EL CABALLERO SIN MIEDO Y SIN TACHA


Un día de fines del siglo xv veíase un hermoso espectáculo ante un antiguo y noble castillo de Francia, el Castillo Bayardo.

El anciano caballero de ese nombre, inválido a consecuencia de las heridas recibidas en los campos de batalla, se sostenía apoyado por dos bastones, teniendo a su lado a su bella esposa y rodeado de un gran séquito de servidores. Los ojos del viejo guerrero brillaban, mostrando a la vez afecto y admiración. Todos sus servidores aplaudían con entusiasmo.

La causa de su alegría era un muchacho de catorce años, quien, vestido de seda y terciopelo, y adornado el birrete con hermosa pluma, hacía diestramente evolucionar a un caballo de poca alzada.

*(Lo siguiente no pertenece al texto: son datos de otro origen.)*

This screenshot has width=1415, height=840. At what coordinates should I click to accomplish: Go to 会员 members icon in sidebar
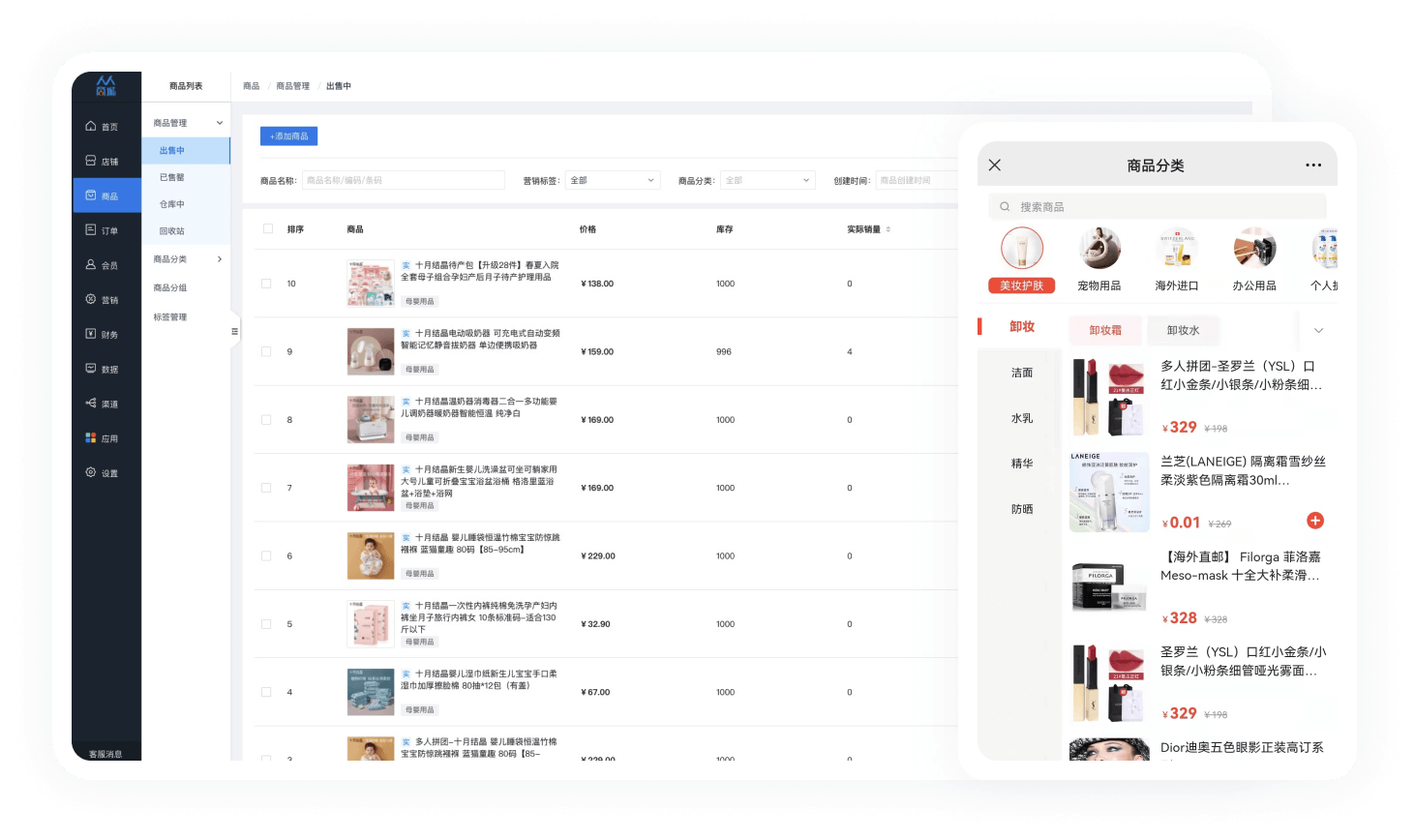(91, 265)
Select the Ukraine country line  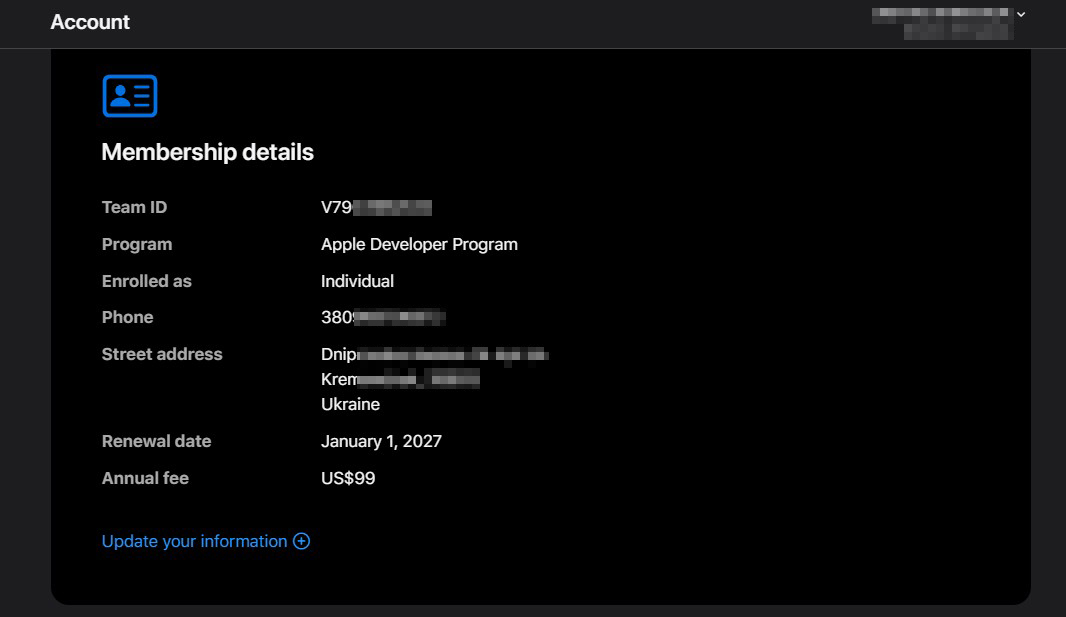click(x=350, y=404)
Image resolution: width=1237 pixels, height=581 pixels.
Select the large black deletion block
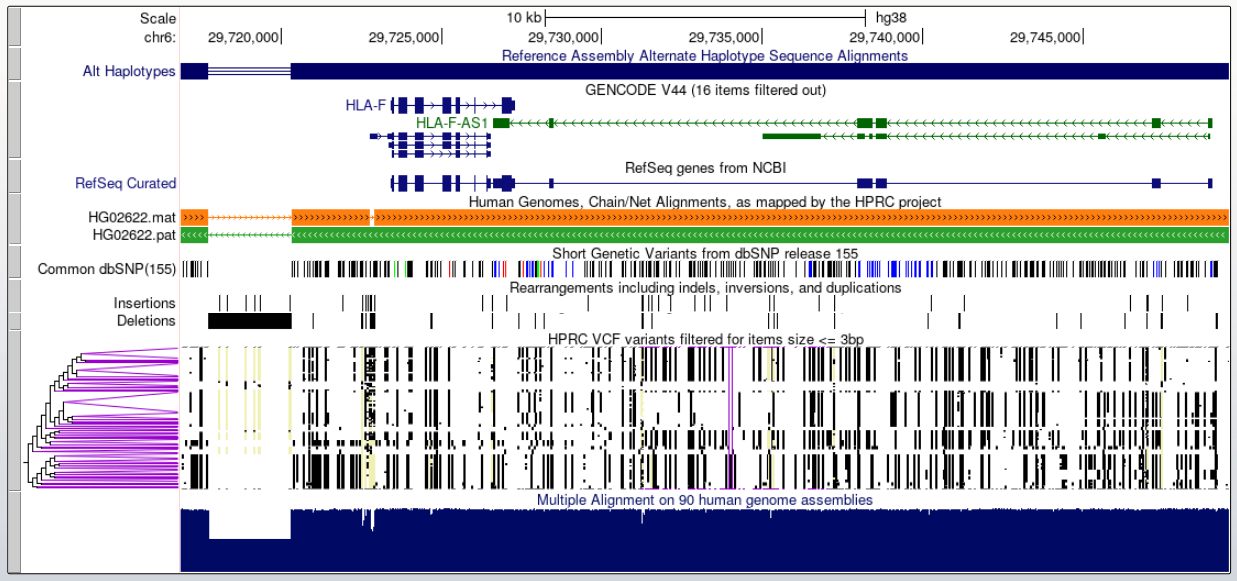pyautogui.click(x=249, y=321)
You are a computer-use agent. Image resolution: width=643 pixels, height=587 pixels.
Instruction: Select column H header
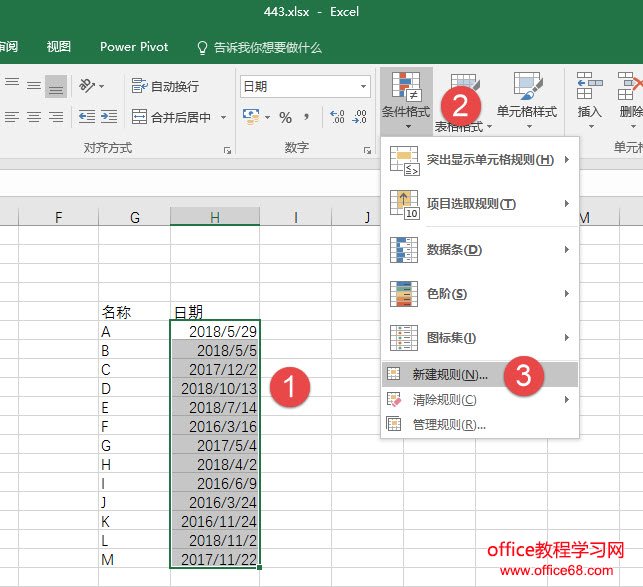click(x=215, y=216)
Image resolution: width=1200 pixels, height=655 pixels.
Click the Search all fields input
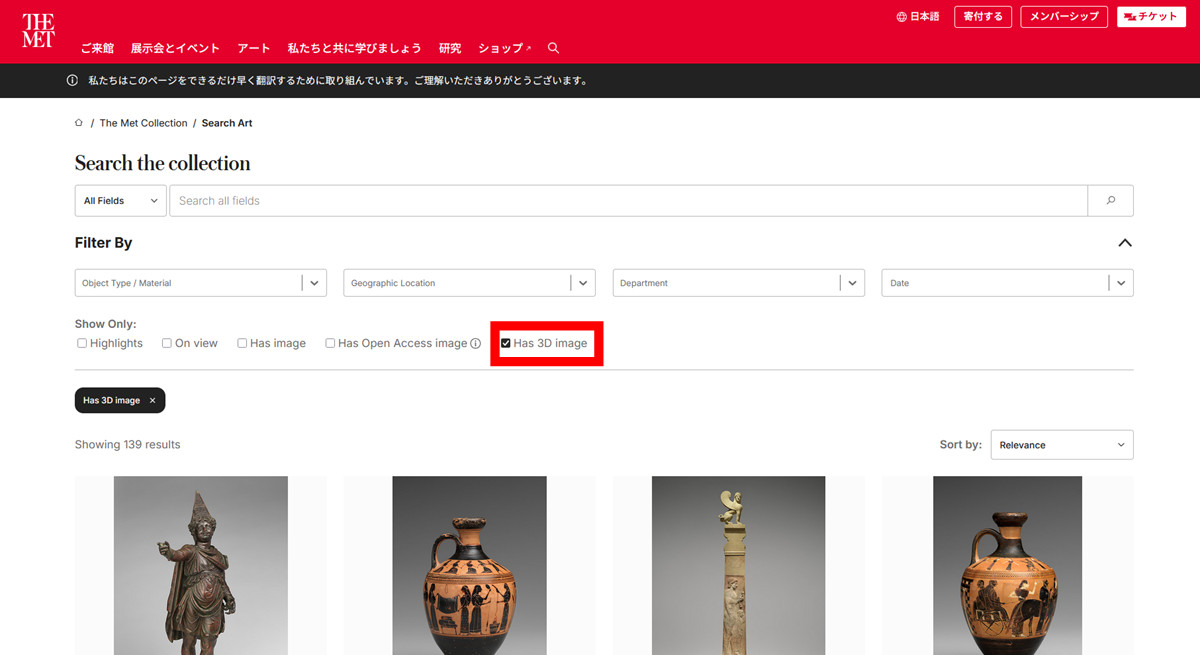(628, 201)
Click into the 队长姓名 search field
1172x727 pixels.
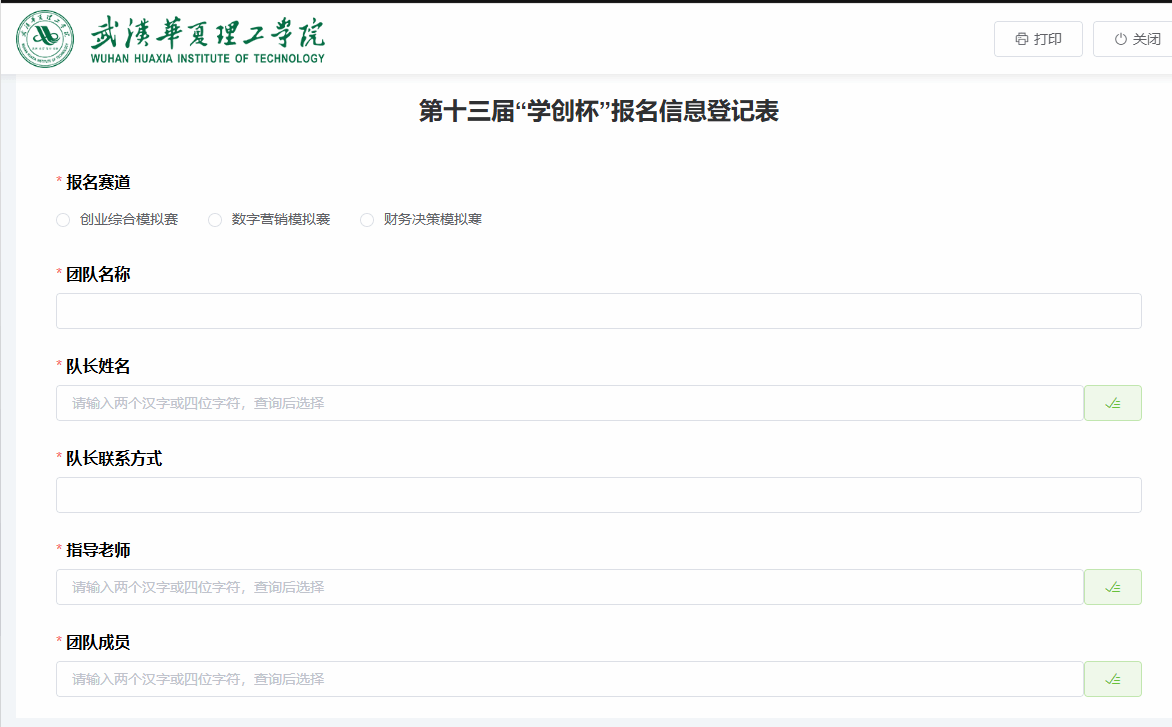point(570,403)
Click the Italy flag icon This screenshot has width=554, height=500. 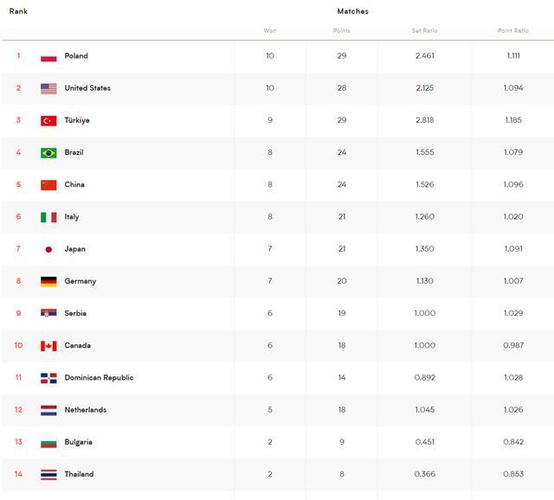(x=48, y=217)
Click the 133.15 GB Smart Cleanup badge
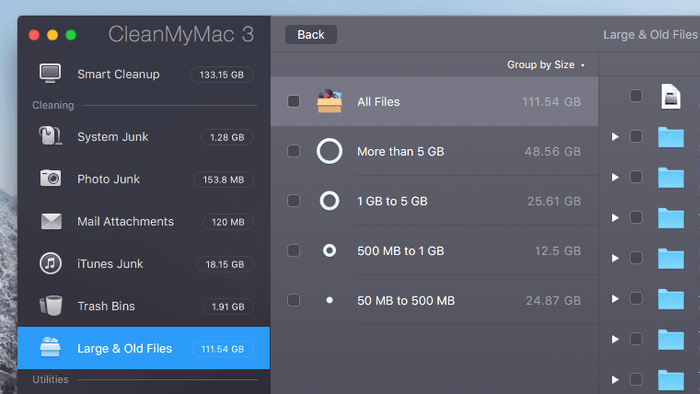Screen dimensions: 700x394 click(221, 75)
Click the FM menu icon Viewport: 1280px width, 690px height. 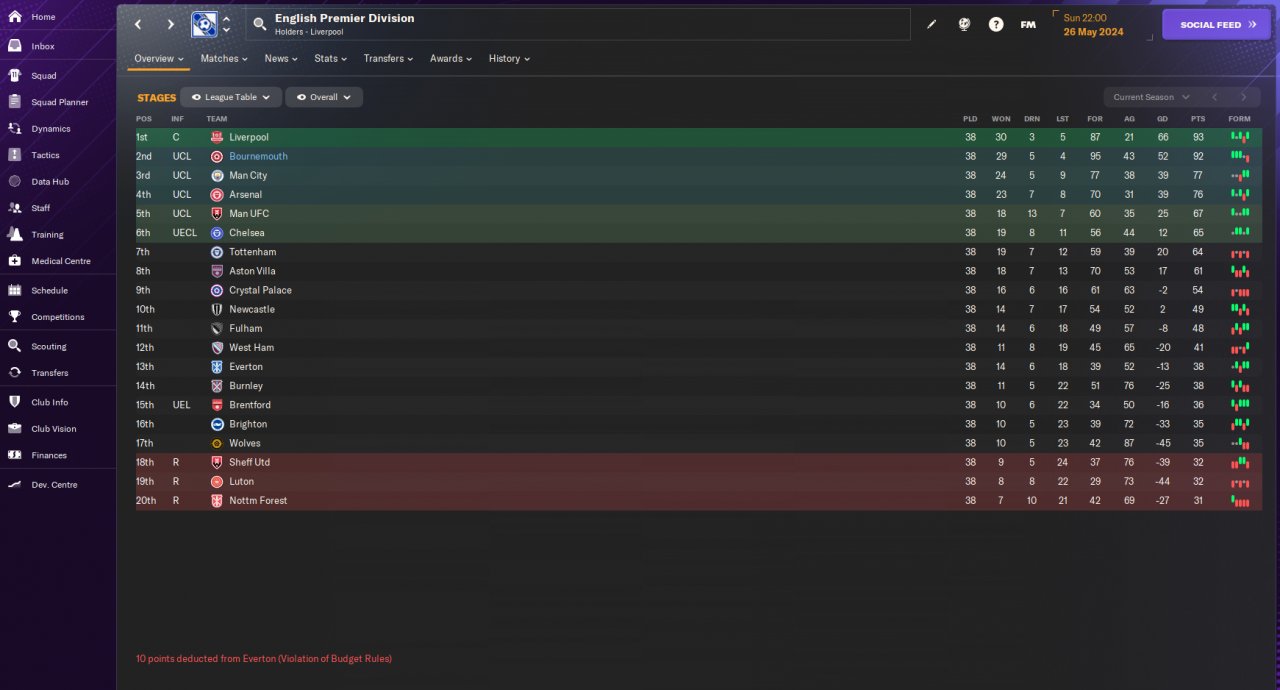point(1028,24)
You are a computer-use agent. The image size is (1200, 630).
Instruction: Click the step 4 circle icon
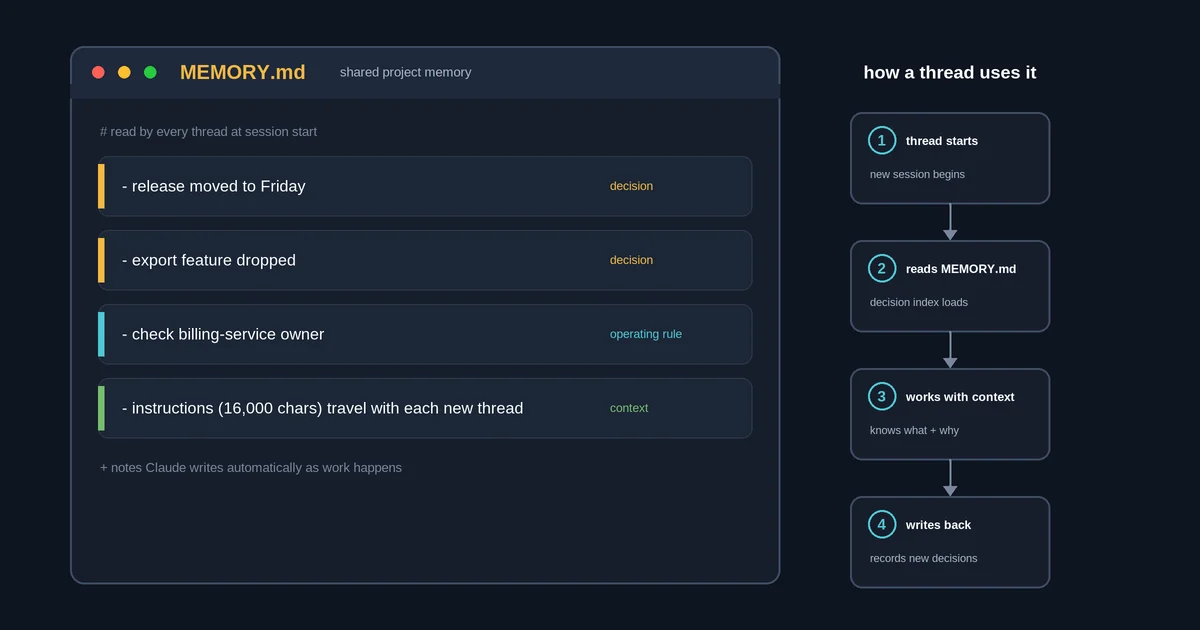click(x=882, y=524)
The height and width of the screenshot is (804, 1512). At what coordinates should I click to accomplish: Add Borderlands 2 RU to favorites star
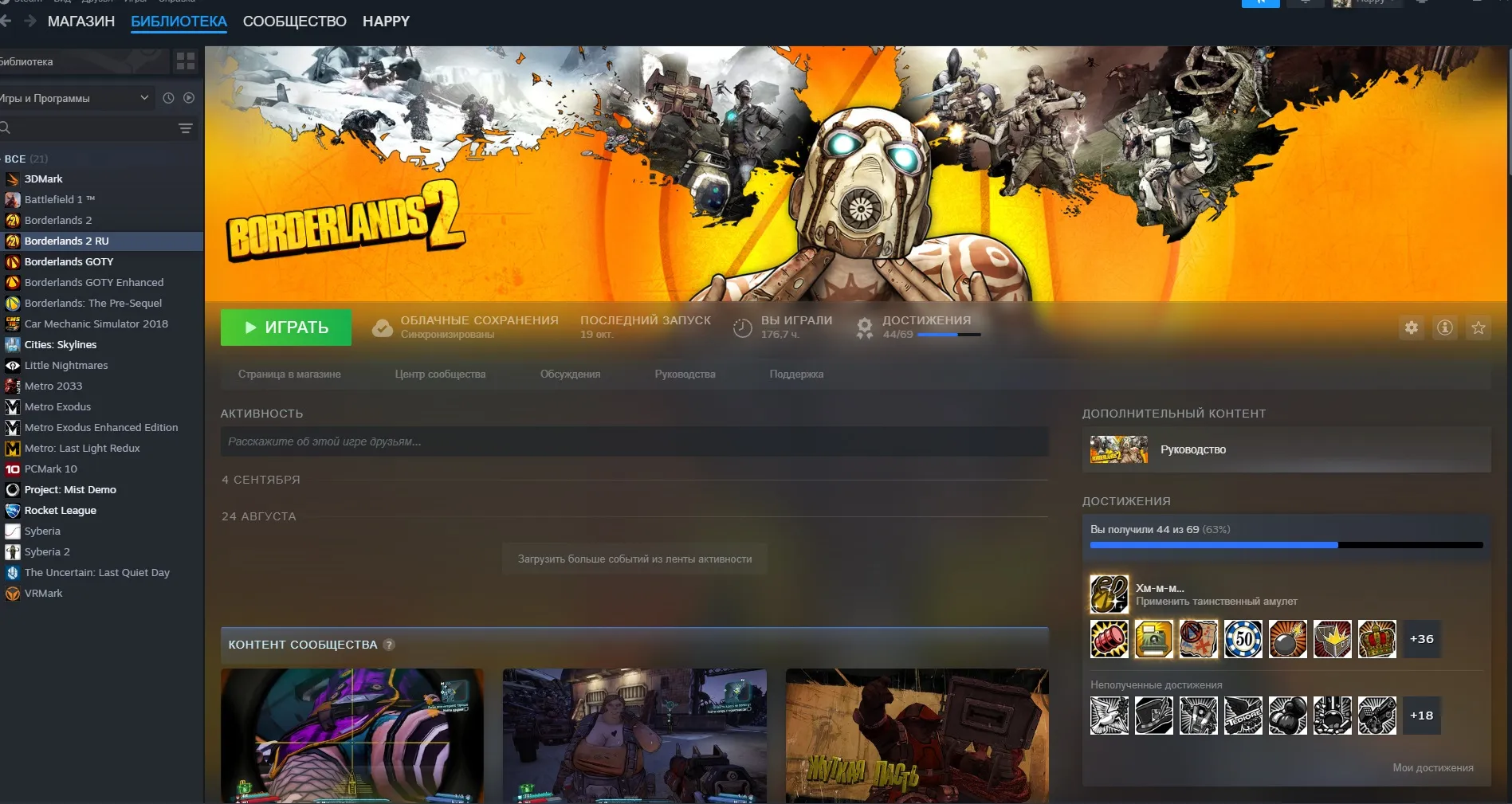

El caballero, herido e inválido, no podía adiestrar por sí mismo a su hijo en el arte de la caballería; así, pues, le había comprado un brioso potro, lo había vestido suntuosamente, y Pedro (que así se llamaba el joven) partía para aprender el ejercicio de las armas en la corte del duque de Saboya.

El muchacho se distinguió mucho en su nueva profesión, por su valor y destreza, y conquistó el cariño de todos por su sencillez y generosidad.

En cierta ocasión quiso el duque hacer un magnífico presente al rey de Francia, y se le ocurrió mandarle a su valiente paje.

Estando un día el rey rodeado de su corte, apareció Pedro montado en su caballo con tanta gallardía que daba gusto verlo.

-¡Bravo! ¡Bravo! ¡Espolead de nuevo! -exclamó el monarca, mientras aplaudía. Y toda la corte repitió: “¡Bravo! ¡Bravo!”.

Entonces Pedro dio de nuevo la vuelta al campo, llevando el caballo a medio galope, y todos prorrumpieron en exclamaciones de admiración.

Dejaremos sin mencionar muchas de las hazañas de este intrépido joven, puesto que llenarían varios capítulos, y pasaremos a otra escena: en ella Pedro aparece ya hombre. Alto, apuesto, de ojos brillantes, y lleno de gracia y gentileza. Ha vencido a los más valientes caballeros de su tiempo, y ha conquistado los más grandes honores en los campos de batalla. Se le llama “el caballero sin miedo y sin tacha”. Todos han oído hablar de él; todos conocen su valor indomable, su generosidad para con los vencidos, su caballerosidad para con las mujeres, su bravura como guerrero y su nobleza como cristiano.

La escena que vamos a describir es la siguiente: acaba de efectuarse una gran batalla y el nuevo rey de Francia, que es todavía un adolescente, vuelve de su primer combate, envanecido por la victoria alcanzada. Desea sólo una cosa: ser armado caballero. Pero ¿quién podrá armarle tal? ¿No es él mismo el poder supremo que los crea?

Por la noche se realiza un maravilloso espectáculo ante la tienda del soberano. Los más valientes soldados de Francia forman un gran cuadro; flamean al aire las banderas, y los heraldos hacen resonar sus trompetas. Los que han de recibir recompensas de manos del rey ocupan la primera fila, embargados por la emoción. Todos esperan con alegría el comienzo de la ceremonia. El monarca, Francisco I, sale de su tienda y se dirige hacia Bayardo. Se arrodilla sobre la yerba ante él, y Bayardo, dándole un espaldarazo, lo arma caballero. El rey había escogido para que lo elevara a esta dignidad al más valiente y cortés de todos sus vasallos.

Una de las mayores hazañas del gran Bayardo fue la defensa del castillo de Brescia contra tropas considerables. Cuando la reina, cuyas eran aquellas tropas, preguntó enojada al general cómo era que con todos sus hombres y cañones no pudo tomar aquel débil palomar, el general respondió: -Señora, porque había en él un águila. Y ésta era precisamente la característica de Bayardo en la guerra: temperamento de águila. No temía salir al encuentro del enemigo, cualquiera que fuese. Volaba como un torbellino en auxilio del débil y destruía el poder de los tiranos. Pero en la paz era de carácter afable. En la guerra, fiero como un águila; en la paz, manso como una paloma.

Bayardo murió de manera noble y heroica. En una batalla contra los españoles, el ejército francés tuvo que retirarse, y Bayardo, con un puñado de hombres, permaneció a retaguardia para proteger la retirada. Allí le alcanzó una piedra disparada por una ballesta, la cual le partió la espina dorsal. Bajáronle del caballo y lo recostaron en un árbol.

Ya moribundo, levantó el bravo caballero su espada y pronunció una breve oración. Luego aconsejó a sus amigos que se pusieran en salvo, y les rogó que lo volvieran de cara, enfrentando al enemigo.

Así murió uno de los hombres más valientes que blandieron espada.